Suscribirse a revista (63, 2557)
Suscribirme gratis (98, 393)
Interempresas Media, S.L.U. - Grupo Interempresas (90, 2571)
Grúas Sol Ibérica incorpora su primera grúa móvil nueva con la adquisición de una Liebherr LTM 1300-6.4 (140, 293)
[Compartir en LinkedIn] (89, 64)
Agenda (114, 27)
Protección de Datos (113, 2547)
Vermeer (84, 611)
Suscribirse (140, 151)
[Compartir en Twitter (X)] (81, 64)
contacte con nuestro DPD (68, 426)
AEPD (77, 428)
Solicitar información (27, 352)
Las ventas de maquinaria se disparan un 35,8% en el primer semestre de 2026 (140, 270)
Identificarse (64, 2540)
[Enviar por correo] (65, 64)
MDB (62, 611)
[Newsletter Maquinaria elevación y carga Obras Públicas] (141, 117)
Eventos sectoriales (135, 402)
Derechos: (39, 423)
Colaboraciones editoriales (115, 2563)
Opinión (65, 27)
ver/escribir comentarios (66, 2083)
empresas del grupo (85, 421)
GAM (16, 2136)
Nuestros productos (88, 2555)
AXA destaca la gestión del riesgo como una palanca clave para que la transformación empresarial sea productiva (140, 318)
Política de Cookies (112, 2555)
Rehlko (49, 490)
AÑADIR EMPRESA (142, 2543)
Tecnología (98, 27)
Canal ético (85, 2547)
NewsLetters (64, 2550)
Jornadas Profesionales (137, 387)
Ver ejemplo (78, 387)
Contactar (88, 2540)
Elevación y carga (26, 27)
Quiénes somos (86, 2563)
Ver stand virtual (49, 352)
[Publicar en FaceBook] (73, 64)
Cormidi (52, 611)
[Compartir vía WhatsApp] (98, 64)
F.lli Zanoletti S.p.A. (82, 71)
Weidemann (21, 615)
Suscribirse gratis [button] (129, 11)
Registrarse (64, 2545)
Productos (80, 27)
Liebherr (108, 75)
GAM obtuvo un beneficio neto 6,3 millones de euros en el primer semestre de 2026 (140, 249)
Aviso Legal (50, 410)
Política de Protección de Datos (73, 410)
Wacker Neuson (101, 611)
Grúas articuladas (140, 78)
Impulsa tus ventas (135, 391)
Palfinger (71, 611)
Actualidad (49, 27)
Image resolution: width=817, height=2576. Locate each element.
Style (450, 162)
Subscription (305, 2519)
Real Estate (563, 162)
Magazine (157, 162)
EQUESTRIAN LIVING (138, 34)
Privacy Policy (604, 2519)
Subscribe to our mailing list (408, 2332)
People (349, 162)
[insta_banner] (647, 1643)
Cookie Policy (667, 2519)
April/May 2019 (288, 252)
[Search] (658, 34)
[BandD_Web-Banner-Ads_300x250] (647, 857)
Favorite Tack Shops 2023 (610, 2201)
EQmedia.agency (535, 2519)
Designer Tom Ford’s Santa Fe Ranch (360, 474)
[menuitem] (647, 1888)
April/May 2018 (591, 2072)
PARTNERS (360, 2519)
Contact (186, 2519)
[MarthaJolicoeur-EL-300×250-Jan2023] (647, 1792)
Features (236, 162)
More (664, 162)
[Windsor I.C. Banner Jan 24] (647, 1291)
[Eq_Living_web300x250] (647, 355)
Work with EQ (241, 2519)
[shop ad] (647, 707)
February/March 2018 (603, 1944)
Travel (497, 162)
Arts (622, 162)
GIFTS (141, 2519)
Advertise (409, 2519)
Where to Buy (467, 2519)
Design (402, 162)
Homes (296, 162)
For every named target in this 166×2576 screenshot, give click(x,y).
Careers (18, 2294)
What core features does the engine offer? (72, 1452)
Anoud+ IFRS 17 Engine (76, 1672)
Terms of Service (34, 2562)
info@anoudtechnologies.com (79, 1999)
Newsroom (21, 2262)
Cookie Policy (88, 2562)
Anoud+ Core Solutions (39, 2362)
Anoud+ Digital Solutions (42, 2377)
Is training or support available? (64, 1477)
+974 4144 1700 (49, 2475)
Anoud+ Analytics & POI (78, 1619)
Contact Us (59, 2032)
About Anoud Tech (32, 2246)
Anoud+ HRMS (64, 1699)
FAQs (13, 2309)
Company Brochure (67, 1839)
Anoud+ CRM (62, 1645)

_Exercise description:_
Above are the records. Copy the lines beginning at the one that has "empresas del grupo (85, 421)" and ending with the one that has "Anoud+ Digital Solutions (42, 2377)", unchanged.

_Exercise response:_
empresas del grupo (85, 421)
GAM (16, 2136)
Nuestros productos (88, 2555)
AXA destaca la gestión del riesgo como una palanca clave para que la transformación empresarial sea productiva (140, 318)
Política de Cookies (112, 2555)
Rehlko (49, 490)
AÑADIR EMPRESA (142, 2543)
Tecnología (98, 27)
Canal ético (85, 2547)
NewsLetters (64, 2550)
Jornadas Profesionales (137, 387)
Ver ejemplo (78, 387)
Contactar (88, 2540)
Elevación y carga (26, 27)
Quiénes somos (86, 2563)
Ver stand virtual (49, 352)
[Publicar en FaceBook] (73, 64)
Cormidi (52, 611)
[Compartir vía WhatsApp] (98, 64)
F.lli Zanoletti S.p.A. (82, 71)
Weidemann (21, 615)
Suscribirse gratis [button] (129, 11)
Registrarse (64, 2545)
Productos (80, 27)
Liebherr (108, 75)
GAM obtuvo un beneficio neto 6,3 millones de euros en el primer semestre de 2026 (140, 249)
Aviso Legal (50, 410)
Política de Protección de Datos (73, 410)
Wacker Neuson (101, 611)
Grúas articuladas (140, 78)
Impulsa tus ventas (135, 391)
Palfinger (71, 611)
Actualidad (49, 27)
Image resolution: width=817, height=2576. Locate each element.
Style (450, 162)
Subscription (305, 2519)
Real Estate (563, 162)
Magazine (157, 162)
EQUESTRIAN LIVING (138, 34)
Privacy Policy (604, 2519)
Subscribe to our mailing list (408, 2332)
People (349, 162)
[insta_banner] (647, 1643)
Cookie Policy (667, 2519)
April/May 2019 (288, 252)
[Search] (658, 34)
[BandD_Web-Banner-Ads_300x250] (647, 857)
Favorite Tack Shops 2023 (610, 2201)
EQmedia.agency (535, 2519)
Designer Tom Ford’s Santa Fe Ranch (360, 474)
[menuitem] (647, 1888)
April/May 2018 (591, 2072)
PARTNERS (360, 2519)
Contact (186, 2519)
[MarthaJolicoeur-EL-300×250-Jan2023] (647, 1792)
Features (236, 162)
More (664, 162)
[Windsor I.C. Banner Jan 24] (647, 1291)
[Eq_Living_web300x250] (647, 355)
Work with EQ (241, 2519)
[shop ad] (647, 707)
February/March 2018 (603, 1944)
Travel (497, 162)
Arts (622, 162)
GIFTS (141, 2519)
Advertise (409, 2519)
Where to Buy (467, 2519)
Design (402, 162)
Homes (296, 162)
For every named target in this 166×2576 screenshot, give click(x,y).
Careers (18, 2294)
What core features does the engine offer? (72, 1452)
Anoud+ IFRS 17 Engine (76, 1672)
Terms of Service (34, 2562)
info@anoudtechnologies.com (79, 1999)
Newsroom (21, 2262)
Cookie Policy (88, 2562)
Anoud+ Core Solutions (39, 2362)
Anoud+ Digital Solutions (42, 2377)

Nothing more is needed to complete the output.